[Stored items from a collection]
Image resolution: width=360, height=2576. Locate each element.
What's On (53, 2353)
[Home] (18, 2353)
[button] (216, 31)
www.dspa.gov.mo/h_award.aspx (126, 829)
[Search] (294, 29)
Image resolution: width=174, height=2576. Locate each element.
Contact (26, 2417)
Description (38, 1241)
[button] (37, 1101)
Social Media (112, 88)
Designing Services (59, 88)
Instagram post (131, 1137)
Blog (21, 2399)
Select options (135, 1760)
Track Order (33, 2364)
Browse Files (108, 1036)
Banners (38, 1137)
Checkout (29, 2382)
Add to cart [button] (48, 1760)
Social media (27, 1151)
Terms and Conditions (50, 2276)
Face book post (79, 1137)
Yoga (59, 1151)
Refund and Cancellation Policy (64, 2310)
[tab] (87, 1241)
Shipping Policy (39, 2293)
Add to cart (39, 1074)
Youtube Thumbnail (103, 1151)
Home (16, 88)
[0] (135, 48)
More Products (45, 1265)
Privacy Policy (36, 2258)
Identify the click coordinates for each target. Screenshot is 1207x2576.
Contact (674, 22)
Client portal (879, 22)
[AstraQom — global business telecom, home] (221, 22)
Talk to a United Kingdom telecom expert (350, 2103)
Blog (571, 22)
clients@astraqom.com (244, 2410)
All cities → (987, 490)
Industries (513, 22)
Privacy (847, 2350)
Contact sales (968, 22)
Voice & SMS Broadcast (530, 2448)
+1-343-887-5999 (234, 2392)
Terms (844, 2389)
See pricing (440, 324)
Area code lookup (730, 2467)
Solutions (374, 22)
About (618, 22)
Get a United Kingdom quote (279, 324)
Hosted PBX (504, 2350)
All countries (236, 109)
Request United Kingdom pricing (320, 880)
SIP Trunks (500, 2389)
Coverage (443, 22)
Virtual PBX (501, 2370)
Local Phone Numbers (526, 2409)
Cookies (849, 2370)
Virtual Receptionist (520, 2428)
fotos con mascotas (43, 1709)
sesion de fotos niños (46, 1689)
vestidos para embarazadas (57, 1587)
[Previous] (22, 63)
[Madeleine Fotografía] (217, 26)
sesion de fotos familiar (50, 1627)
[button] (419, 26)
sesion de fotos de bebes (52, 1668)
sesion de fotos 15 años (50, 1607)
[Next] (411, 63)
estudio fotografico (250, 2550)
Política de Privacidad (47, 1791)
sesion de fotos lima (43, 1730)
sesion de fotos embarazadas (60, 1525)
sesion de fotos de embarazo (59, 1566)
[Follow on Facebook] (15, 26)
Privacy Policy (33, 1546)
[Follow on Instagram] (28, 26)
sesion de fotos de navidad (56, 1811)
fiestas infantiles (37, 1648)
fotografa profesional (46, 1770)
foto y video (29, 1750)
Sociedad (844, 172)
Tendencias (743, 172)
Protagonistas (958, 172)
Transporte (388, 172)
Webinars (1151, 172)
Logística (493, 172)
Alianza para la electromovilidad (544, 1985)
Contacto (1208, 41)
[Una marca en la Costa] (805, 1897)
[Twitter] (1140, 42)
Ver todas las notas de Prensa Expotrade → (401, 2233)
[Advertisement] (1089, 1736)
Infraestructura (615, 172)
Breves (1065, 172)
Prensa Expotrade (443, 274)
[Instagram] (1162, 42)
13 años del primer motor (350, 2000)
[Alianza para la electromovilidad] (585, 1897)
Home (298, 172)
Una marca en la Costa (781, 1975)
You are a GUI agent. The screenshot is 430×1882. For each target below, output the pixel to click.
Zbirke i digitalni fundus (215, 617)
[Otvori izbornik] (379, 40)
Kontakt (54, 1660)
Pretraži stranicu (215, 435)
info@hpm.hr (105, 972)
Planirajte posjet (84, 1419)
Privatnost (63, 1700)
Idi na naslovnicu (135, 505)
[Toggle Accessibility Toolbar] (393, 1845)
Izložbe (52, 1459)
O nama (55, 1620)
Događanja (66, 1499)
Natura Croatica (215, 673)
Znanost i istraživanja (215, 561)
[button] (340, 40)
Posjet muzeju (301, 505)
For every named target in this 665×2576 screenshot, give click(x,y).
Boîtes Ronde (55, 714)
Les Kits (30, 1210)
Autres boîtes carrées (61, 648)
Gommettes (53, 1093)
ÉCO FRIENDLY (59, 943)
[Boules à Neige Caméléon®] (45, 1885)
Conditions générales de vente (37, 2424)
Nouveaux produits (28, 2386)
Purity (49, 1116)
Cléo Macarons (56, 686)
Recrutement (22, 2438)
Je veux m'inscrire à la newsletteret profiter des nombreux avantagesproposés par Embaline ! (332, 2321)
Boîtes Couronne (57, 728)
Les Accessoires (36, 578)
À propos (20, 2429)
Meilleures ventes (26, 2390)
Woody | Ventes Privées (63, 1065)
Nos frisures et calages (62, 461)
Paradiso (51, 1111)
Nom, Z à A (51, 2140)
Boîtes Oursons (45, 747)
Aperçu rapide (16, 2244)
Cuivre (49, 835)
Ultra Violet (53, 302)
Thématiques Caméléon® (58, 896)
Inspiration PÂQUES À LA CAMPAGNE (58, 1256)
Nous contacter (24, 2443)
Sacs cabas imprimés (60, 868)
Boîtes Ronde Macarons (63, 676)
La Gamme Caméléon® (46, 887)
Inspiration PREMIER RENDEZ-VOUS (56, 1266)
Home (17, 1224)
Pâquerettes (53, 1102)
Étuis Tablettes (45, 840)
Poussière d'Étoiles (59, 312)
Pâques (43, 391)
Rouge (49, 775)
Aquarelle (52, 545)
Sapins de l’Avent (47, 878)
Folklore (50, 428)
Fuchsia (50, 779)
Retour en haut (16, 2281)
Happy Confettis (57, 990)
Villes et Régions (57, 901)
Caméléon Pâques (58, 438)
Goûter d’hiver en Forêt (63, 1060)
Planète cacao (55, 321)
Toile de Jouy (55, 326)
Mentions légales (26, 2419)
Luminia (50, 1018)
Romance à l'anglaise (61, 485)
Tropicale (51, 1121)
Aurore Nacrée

Assigned task: List every line above that holds the word "marca".

Task answer:
[Una marca en la Costa] (805, 1897)
Una marca en la Costa (781, 1975)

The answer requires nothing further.